Butler wrapped up two months of fall practice — which included individualized work and intrasquad scrimmages — in October.
“We had a tremendous fall,” says Montgomery. “We maximized the time with our guys.”
All students left campus after Thanksgiving and are not expected back until late January.
To keep the Bulldogs on track, there have been Zoom calls.
The 2021 season is due to begin Feb. 19. The Big East Conference will go to four-game weekend series. As of now, Butler will be allowed to keep the non-conference games now on the its schedule.
During the Christmas break, Montgomery has stayed in Indianapolis and conducted lessons for players middle school age and younger (the NCAA is not currently allowing camps or lessons with high schoolers).
“I’m getting as many hours in the (batting cage) as I can,” says Montgomery.
Born in Evansville, Ind., Montgomery grew up in Vincennes. He played on Cal Ripken League teams coached by father Ross Montgomery until age 12. When Bailey played travel ball for the Indiana Redbirds at 13U and 14U, Jay Wolfe was the head coach and Ross Montgomery helped.
Montgomery’s 15U, 16U and 17U summers were spent with the Indiana Nitro, coached by Eric Dill and Kris Dill.
At 18U, Montgomery got a taste of college baseball atmosphere with the Jeremy Johnson-coached Evansville Razorbacks.
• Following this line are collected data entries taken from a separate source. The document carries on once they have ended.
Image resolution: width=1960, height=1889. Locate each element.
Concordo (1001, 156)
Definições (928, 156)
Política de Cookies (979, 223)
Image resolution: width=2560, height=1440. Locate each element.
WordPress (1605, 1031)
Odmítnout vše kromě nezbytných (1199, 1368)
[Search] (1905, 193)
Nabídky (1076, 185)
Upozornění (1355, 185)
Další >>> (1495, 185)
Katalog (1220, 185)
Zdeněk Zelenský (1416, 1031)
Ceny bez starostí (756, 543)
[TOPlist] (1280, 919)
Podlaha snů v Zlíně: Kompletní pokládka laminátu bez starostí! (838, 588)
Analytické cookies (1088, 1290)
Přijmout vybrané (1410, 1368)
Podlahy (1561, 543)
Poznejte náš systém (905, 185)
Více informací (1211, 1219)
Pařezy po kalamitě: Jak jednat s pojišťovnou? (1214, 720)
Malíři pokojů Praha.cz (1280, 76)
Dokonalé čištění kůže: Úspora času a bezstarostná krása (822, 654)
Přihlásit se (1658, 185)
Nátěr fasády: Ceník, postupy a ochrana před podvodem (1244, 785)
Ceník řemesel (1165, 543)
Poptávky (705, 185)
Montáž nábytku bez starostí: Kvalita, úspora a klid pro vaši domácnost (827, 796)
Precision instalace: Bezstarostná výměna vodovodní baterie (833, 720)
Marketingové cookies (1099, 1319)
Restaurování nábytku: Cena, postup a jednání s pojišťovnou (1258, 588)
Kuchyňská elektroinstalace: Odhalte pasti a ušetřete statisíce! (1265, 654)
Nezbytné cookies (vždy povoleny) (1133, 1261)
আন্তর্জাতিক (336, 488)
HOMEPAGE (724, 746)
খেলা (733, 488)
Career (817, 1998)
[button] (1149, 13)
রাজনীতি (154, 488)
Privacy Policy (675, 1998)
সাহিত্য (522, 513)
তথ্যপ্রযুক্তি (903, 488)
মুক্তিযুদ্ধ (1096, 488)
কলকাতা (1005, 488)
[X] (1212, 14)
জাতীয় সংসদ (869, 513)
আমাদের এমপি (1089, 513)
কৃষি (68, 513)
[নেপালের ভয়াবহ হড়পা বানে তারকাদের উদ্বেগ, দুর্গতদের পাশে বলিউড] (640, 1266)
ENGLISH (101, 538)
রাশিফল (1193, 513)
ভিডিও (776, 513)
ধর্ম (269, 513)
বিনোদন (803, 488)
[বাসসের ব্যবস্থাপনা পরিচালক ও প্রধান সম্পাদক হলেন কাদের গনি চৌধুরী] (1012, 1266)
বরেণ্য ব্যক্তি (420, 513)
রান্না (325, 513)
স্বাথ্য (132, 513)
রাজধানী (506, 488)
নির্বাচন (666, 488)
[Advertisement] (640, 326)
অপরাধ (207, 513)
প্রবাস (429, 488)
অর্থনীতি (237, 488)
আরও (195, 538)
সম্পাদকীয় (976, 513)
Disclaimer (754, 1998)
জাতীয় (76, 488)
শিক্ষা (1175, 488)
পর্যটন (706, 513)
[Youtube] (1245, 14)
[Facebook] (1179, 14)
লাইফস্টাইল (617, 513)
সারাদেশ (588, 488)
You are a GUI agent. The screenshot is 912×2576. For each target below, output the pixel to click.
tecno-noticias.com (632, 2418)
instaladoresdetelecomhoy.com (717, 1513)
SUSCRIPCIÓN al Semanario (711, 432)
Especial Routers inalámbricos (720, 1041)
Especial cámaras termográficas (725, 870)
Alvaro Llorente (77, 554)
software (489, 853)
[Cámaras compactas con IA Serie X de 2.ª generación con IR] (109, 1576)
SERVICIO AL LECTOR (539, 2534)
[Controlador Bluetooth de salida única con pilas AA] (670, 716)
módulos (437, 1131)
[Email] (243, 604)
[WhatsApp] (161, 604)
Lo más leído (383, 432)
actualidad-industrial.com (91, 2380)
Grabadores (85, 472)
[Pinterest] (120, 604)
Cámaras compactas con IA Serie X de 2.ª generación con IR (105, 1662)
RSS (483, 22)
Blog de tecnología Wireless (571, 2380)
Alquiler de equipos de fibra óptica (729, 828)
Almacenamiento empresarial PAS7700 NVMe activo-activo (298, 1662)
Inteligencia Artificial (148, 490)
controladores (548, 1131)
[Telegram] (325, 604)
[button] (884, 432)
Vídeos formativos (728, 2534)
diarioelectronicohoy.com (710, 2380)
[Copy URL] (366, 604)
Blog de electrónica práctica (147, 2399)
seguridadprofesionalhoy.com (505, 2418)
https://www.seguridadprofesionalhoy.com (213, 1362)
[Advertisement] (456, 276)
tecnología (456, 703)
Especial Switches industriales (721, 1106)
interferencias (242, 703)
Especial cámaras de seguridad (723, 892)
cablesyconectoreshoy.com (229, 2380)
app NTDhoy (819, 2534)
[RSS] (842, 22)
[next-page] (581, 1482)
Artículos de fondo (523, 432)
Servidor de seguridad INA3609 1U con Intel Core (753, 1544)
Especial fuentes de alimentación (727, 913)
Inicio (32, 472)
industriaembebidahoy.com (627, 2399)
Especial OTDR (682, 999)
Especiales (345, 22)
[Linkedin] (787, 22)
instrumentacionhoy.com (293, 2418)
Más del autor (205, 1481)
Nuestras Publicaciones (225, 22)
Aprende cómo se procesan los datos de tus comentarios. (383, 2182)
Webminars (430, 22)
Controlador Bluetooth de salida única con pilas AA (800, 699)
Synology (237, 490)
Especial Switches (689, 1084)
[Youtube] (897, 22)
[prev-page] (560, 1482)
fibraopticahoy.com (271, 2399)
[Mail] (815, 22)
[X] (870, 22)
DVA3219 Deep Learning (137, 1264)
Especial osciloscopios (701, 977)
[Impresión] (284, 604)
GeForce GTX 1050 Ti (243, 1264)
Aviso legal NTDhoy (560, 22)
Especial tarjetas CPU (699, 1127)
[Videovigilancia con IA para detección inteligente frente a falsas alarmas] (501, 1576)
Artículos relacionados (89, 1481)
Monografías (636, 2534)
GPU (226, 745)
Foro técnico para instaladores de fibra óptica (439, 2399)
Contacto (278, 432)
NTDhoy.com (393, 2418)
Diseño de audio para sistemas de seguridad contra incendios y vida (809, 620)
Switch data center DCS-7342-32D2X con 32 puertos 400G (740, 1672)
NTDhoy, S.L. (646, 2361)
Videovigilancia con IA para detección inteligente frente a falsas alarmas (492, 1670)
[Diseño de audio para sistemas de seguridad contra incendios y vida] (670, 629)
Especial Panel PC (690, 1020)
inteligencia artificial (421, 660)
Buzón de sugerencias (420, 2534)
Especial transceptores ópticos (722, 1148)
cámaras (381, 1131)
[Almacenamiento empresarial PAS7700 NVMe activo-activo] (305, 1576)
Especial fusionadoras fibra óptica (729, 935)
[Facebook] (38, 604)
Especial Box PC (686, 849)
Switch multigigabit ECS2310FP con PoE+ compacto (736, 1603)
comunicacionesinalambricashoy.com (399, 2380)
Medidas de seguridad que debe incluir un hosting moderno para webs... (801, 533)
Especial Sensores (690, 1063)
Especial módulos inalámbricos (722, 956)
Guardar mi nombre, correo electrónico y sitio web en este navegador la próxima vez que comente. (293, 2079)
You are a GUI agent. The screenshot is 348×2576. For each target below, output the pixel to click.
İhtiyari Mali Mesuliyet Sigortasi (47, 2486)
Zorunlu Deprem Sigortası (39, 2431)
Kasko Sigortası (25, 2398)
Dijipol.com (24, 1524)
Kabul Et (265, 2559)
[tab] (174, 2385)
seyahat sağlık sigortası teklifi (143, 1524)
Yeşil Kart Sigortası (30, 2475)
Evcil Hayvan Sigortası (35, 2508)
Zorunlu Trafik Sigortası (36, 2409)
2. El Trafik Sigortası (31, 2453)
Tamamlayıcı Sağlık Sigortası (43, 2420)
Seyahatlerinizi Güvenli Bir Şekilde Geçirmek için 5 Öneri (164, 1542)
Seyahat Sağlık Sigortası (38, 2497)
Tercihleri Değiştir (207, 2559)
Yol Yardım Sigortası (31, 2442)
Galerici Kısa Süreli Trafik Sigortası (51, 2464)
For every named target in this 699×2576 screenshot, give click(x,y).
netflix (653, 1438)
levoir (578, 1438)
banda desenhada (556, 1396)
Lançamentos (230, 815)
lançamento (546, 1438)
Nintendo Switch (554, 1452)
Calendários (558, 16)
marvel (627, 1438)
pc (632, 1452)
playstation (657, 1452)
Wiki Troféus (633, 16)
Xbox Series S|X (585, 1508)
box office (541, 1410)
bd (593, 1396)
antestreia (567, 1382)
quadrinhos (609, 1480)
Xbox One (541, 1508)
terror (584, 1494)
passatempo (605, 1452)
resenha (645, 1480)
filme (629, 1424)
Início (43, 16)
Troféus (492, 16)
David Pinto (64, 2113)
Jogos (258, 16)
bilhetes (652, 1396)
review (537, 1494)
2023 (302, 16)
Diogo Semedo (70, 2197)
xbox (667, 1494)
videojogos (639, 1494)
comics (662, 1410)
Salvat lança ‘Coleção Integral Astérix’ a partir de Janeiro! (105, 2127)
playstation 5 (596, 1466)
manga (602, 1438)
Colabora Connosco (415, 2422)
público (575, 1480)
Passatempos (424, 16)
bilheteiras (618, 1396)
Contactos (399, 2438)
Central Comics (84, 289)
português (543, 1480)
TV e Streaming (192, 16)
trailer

“We were competitive on a daily basis,” says Montgomery of the Vincennes Lincoln Alices. “It got me ready for the competitive environment at Wabash Valley.
“Coach Hutchison (who is now head coach at Vincennes Lincoln) was and is a great mentor for me as well. We have daily conversations. We’re always throwing ideas off each other. He has a growth mindset.”
Montgomery hit .352 (31-of-88) at WVC for Warriors head coach Rob Fournier in 2016 and 2017 (a season that finished with a third-place finish at the National Junior College World Series) before coming back to coach.
“Coach Fournier is one of the best recruiting guys I’ve ever seen,” says Montgomery. “He’s helped me with the evaluation piece, conversations with recruits and things to look for.
“I’ve learned the value of relationships (with contacts and recruits). I’m thankful for those conversations.”
Through his experiences, Montgomery counts himself as a big advocate for junior college baseball.
“It’s continuing to grow,” says Montgomery. “It’s an awesome environment if you’re a guy looking to grow and develop.”
Montgomery, a righty-swinging first baseman, played played two seasons at Western Illinois (2018 and 2019), appearing in 88 games (77 starts) and hitting .296 with two home runs, 43 runs batted in and a .991 fielding percentage with 317 putouts and just three errors.
Ryan Brownlee (now assistant executive director for the American Baseball Coaches Association) was the Leathernecks head coach.
“Coach Brownlee is just passionate about what he does,” says Montgomery. “Handling relationships is what he does really well. He gets his players to buy in.”
While he was still playing, Montgomery was able to serve something of a behind-the-scenes look at being a coach from Brownlee with access to scouting reports and some recruiting communciation.
During his collegiate playing career, Montgomery spent summers with the Hannibal (Mo.) Cavemen (2016), Irish Hills (Mich.) Leprechauns (2017) and Quincy (Ill.) Gems (2018). He was going to return to the Lafayette (Ind.) Aviators as manager in 2020, but the season was canceled because of the COVID-19 pandemic.
Ross and Robin Montgomery have three children — Brittany, Bailey and Jade. Jade Montgomery is a softball pitcher/first baseman at Eastern Illinois University.